__EXERCISE PROMPT__: Please continue the book review of The Running Man past its last sentence.
*** PASSAGE TO READ Section Begins ***
The Running Man
Written by: Stephen King (published originally as Richard Bachman)
Synopsis: The Running Man is set within a dystopian future in which the poor are seen more by the government as worrisome rodents than actual human beings. The protagonist of The Running Man, Ben Richards, is quick to realize this as he watches his daughter, Cathy, grow more sick by the day and tread closer and closer to death. Desperate for money to pay Cathy’s medical bills, Ben enlists himself in a true reality style game show where the objective is to merely stay alive.
When the Hunger Games film came out every man and his dog compared it to Battle Royale and The Running Man. Battle Royale I was familar with, but all I knew about The Running Man was that it was one of the books that Stephen King published under his pseudonym and it was supposed to be pretty good. I made a mental note to check the book out sometime, and when I was looking for books to download for China it popped up in my head and I couldn't think of a better book to read on a holiday.
So it turns out Richard Bachman really is Stephen King's grittier alter-ego. Though I found this book a little clumsier than King's regular style, it had a darkness and an anger which I can't really place in another King book that I've had the pleasure of reading. The anger, typically portrayed through the anti-hero Ben Richards as he runs for his life and the lives of his wife and daughter, had a frantic energy that kept the momentum of the book racing forward, building to an impossible height before the final bang at the end. It was faster, harder and more intense than King usually writes, though many of King's stylistic techniques were retained. It makes for an interesting albeit bizarre read, purely to decipher and try to decide whether you would have recognised Bachman as King when it first came out.
*** PASSAGE TO READ Section Ends ***
*** PROVIDED INFORMATION Section Begins ***
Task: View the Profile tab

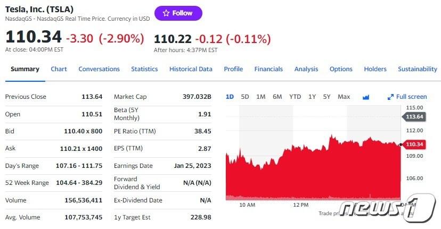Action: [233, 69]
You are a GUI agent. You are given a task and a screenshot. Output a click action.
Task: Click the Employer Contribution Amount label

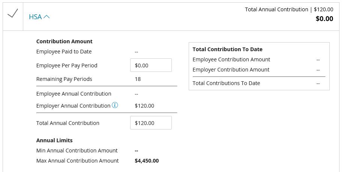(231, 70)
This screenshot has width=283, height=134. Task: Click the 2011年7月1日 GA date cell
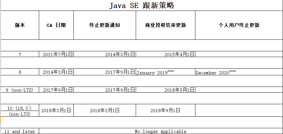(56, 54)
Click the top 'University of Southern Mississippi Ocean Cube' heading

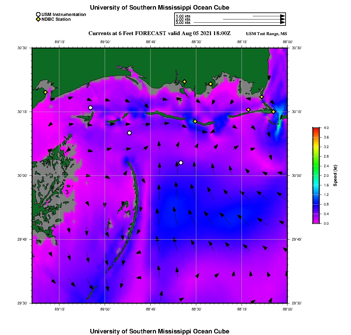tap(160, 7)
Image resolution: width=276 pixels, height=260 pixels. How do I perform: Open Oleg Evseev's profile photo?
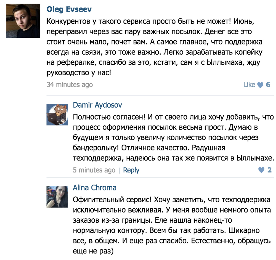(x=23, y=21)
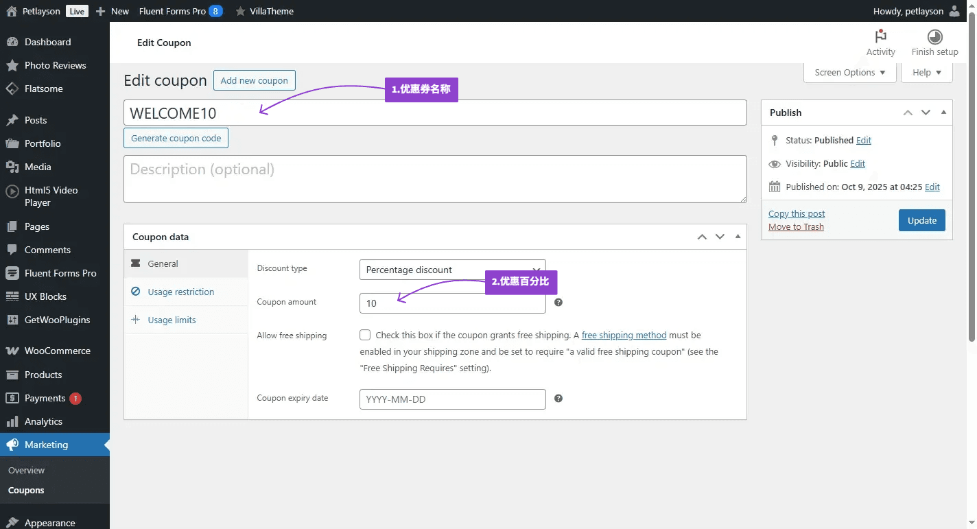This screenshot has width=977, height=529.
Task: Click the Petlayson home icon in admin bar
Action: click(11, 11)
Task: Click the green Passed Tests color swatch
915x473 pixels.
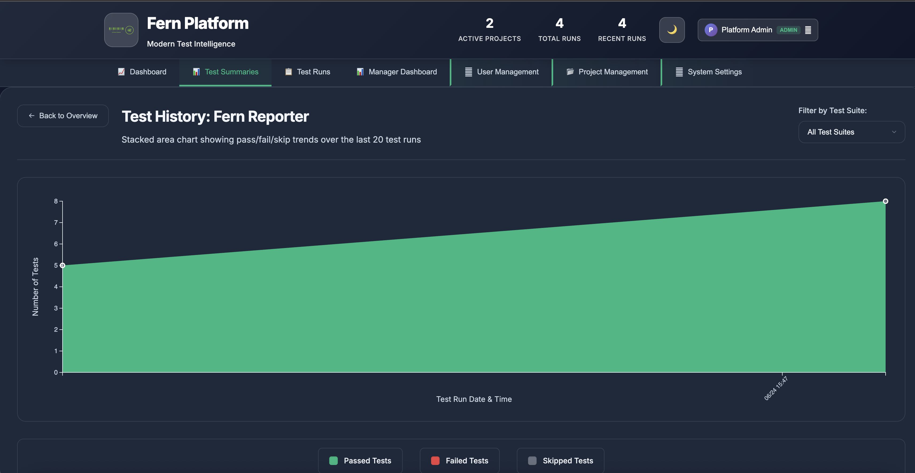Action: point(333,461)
*** PROVIDED INFORMATION Section Ends ***
*** PROVIDED INFORMATION Section Begins ***
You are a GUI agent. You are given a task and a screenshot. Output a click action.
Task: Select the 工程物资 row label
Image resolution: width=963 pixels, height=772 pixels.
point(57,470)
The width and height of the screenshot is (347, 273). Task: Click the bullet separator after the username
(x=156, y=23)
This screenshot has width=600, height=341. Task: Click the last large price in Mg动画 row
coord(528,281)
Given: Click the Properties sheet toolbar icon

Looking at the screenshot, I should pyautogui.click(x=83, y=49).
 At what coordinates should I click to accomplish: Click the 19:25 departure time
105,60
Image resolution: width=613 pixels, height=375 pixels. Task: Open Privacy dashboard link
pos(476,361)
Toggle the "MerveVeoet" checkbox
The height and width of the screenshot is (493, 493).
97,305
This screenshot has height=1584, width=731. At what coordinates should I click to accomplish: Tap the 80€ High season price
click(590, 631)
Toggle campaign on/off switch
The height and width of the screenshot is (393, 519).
*** PROVIDED INFORMATION Section Ends ***
*** PROVIDED INFORMATION Section Begins ***
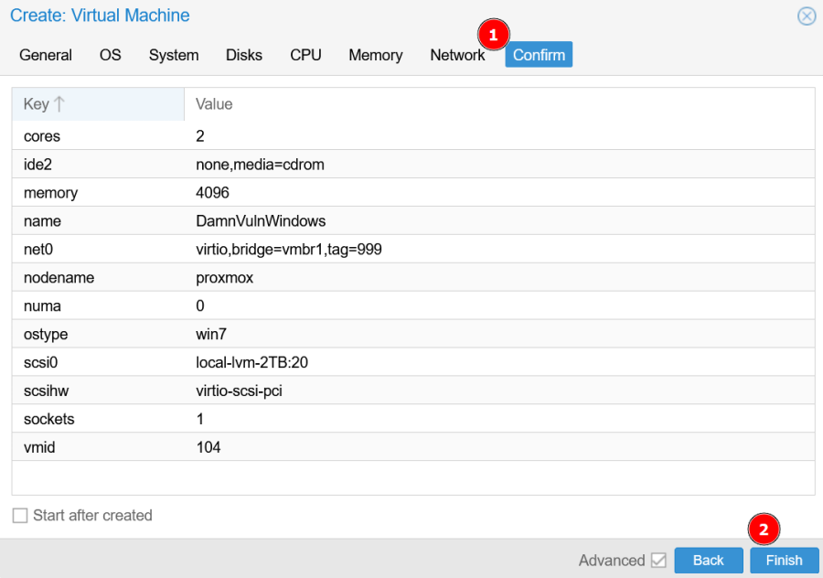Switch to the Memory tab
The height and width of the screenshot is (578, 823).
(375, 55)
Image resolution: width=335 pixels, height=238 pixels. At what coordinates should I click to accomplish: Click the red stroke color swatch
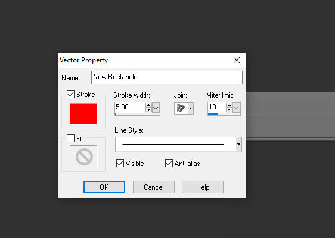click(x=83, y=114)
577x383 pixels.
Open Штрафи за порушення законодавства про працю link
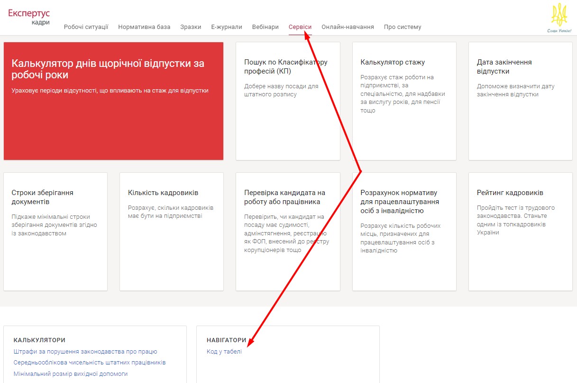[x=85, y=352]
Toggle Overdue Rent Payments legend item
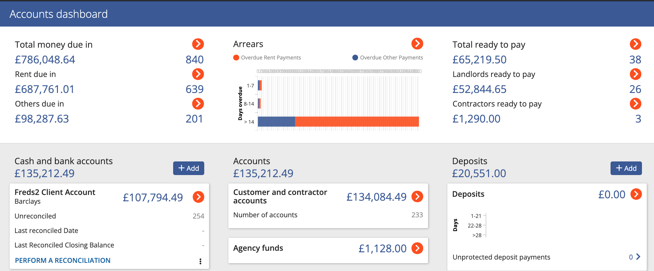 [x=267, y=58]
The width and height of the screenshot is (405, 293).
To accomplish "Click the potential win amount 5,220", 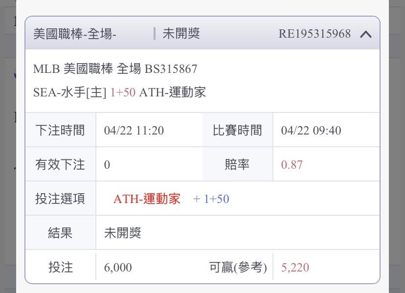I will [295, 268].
*** PROVIDED INFORMATION Section Ends ***
__OUTPUT BELOW__:
Ben Richards also makes for an interesting character. Though he's only 28 years old, he seems much, much older. But I imagine that was sort of the point. In the lower classes in the future you grow up quick. A 7 year old kid he meets while on the run is the same again, if you retain the innocence and naivety of youth you'll never survive. You need to be cynical, headstrong and independent if you want to keep afloat in a world that doesn't care about you anymore. The America of the future is purely a world for the very rich, the poor are only wanted for as long as they can be placated with dope, work in the factories or volunteer for the free-vee games.
Ben doesn't like his lot in life. He hates that his young wife has to turn tricks to keep their baby girl fed, but it seems he doesn't hate it enough to toe the line and follow orders. He despises the free-vee, and the drug-like effect it has on the lower and upper classes alike, yet it's straight to free-vee that he turns when his baby needs medication. Cynicism, anger and pain boil just below his surface, and once his application to the Games begins he can't keep the lid on it anymore, it keeps spilling over and doesn't stop until the book does. It's a venomous and ugly attitude, and it infects the book and, to an extent, the reader. Though you get swept up in the action of the story, the anger and animosity of this story is hard to forget and makes for difficult reading at times.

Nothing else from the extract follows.